Social Skills for Successful Student Groups
George M Jacobs works at the Kampung Senang Charity and Education Foundation, Singapore, where he teaches Communication, table tennis, and Sharing Selected Stories. He and Marla do a workshop for people of all ages, titled Writing for the Planet. Email: george.jacobs@gmail.com
Marla Lise endeavours to inspire others to venture outside the box and open their minds to the many exciting perspectives the world has to offer. She believes that education, soft skills, and language are essential to improve the state of the world and the people in it. She does this through her two companies, The English Curve, Singapore, and The Eco Chapter. Emails: marla.lise@yahoo.com.au and learn@theenglishcurve.com
The use of group activities in second language (L2) education, as well as education generally, is supported by an extensive amount of theoretical, research, and practical work (Irkinovich, 2021; Johnson & Johnson, 2017). For instance, Long and Porter (1985) elaborated on five potential advantages of group activities for promoting second language acquisition. The first of these is increased opportunities to practice the target language. In contrast, instruction via teacher-fronted instruction, during which students sit alone while teachers spend most of class time talking, offers very limited opportunities for students to produce output in the language of instruction.
After this praise of the power of groups to dramatically increase student talk, readers might wonder why this article is extolling solitude within group activities by L2 students.

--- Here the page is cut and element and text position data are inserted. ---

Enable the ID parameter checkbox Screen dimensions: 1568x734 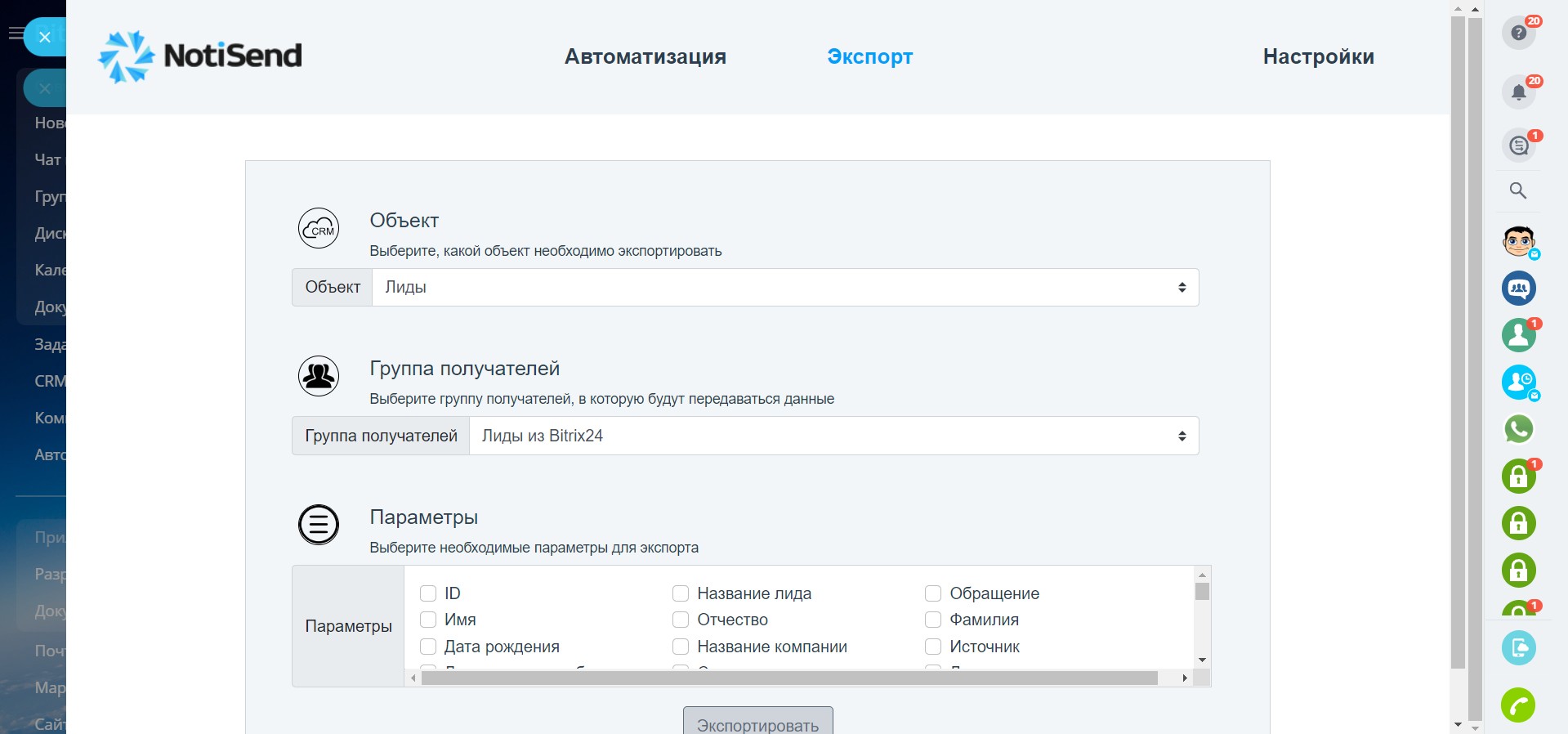(428, 593)
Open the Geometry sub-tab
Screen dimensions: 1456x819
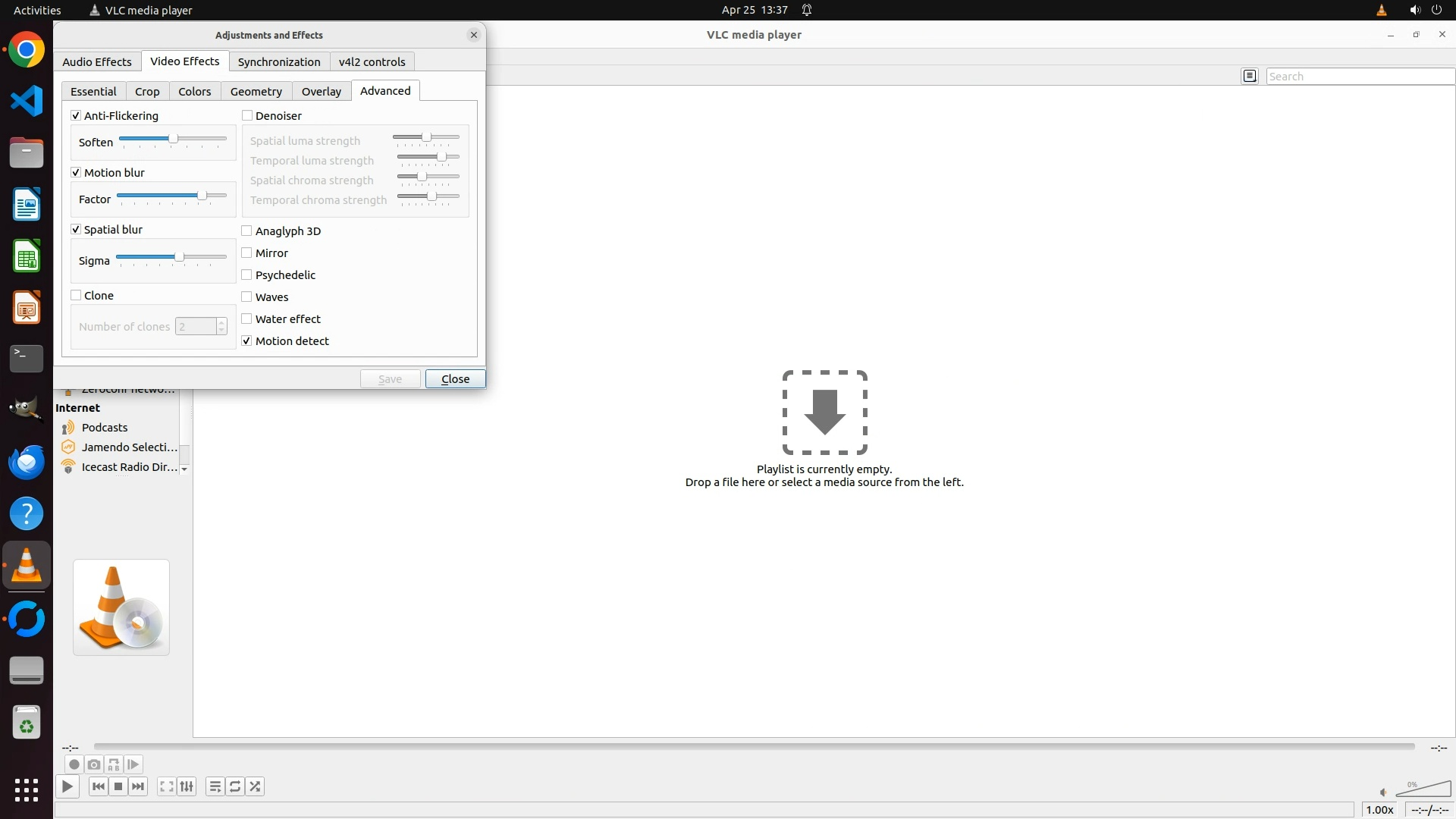click(256, 91)
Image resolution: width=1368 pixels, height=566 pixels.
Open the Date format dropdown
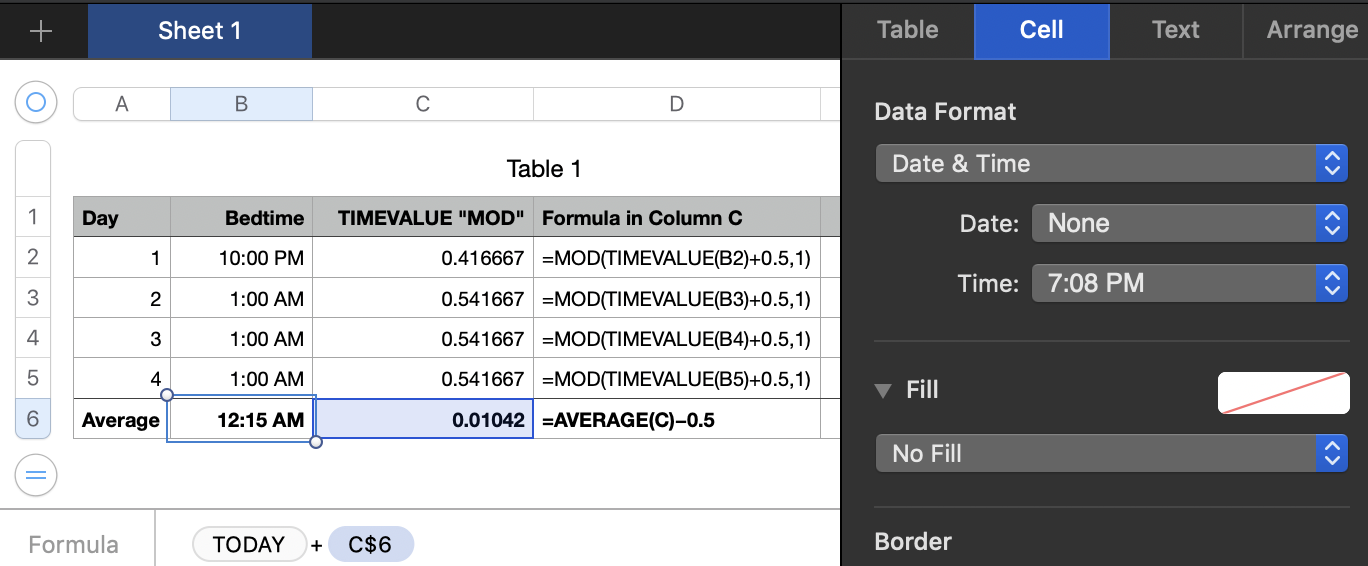1189,224
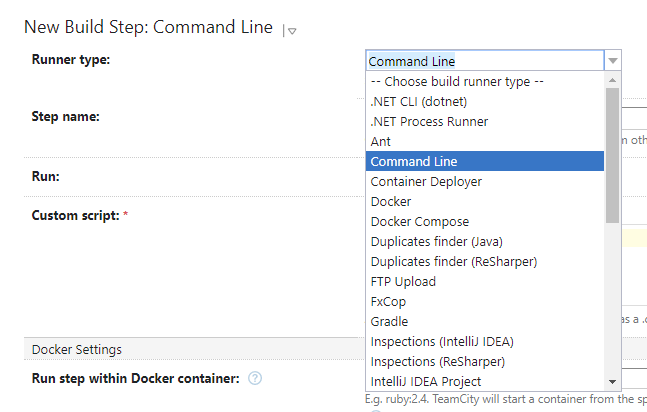Choose Container Deployer runner type
The width and height of the screenshot is (647, 412).
click(426, 181)
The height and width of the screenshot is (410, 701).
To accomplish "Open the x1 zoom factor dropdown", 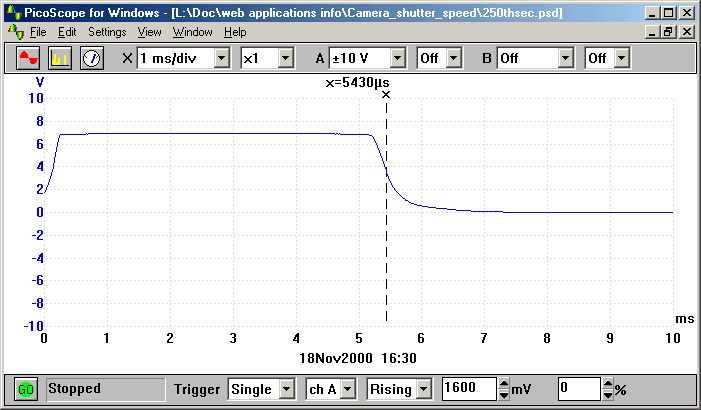I will point(285,59).
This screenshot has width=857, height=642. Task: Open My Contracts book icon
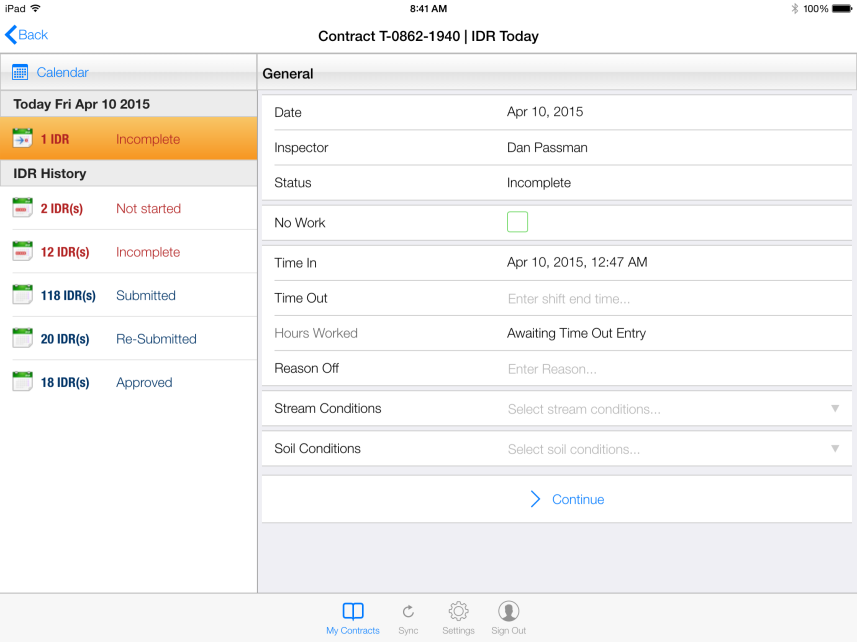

While fully cognizant and highly appreciative of how groups can up student talk time, the article authors will provide three reasons why solitude has a role amidst the dynamic dialogue of L2 students:
- The primary goal of groups lies not in group products but in the individual learning and gratification of each group member.
- Effective groups put supportive pressure on their members to do their fair share toward achieving the group’s primary goal.
- As group members interact, they strive to develop attitudes and language / social skills that contribute toward the group reaching their goal.
The remainder of the article elaborates on these three reasons.
Groups’ primary goal
When people think of groups, their minds picture groups such as orchestras and bands performing at a concert, sport teams taking part in a match, companies marketing products, and researchers working together to develop a cure for a disease. In these instances, the groups have a combined goal, a goal more important than the individual group members. For example, when business groups develop a pitch for their new product, their goal is to sell their product. Therefore, the best speaker in the group will do the speaking, and the member with the best design skills will design the pitch deck. Of course, the least skilled speaker will not speak, and the member with the weakest design skills will be hands-off at design time.
However, the goals of groups in education need to manifest a picture that differs in a 180-degree manner from that of typical groups. Yes, a group of students preparing a presentation for a class will strive to create and deliver a quality product, just as a group tasked with preparing a report endeavors to submit a product in accord with the rubrics set forth in their assignment. Product quality matters, but their primary goal lies elsewhere.
The primary goal lies in the learning of each of the group members. As a result, for instance, the member best at presentation design keeps their hands away from the mouse and keyboard when the group designs their presentation. Instead, that member should serve as coach for the others in the hope that the rest will rise to the coach’s level. What about those members who coach groupmates? Research suggests that they can benefit too, depending on how they coach.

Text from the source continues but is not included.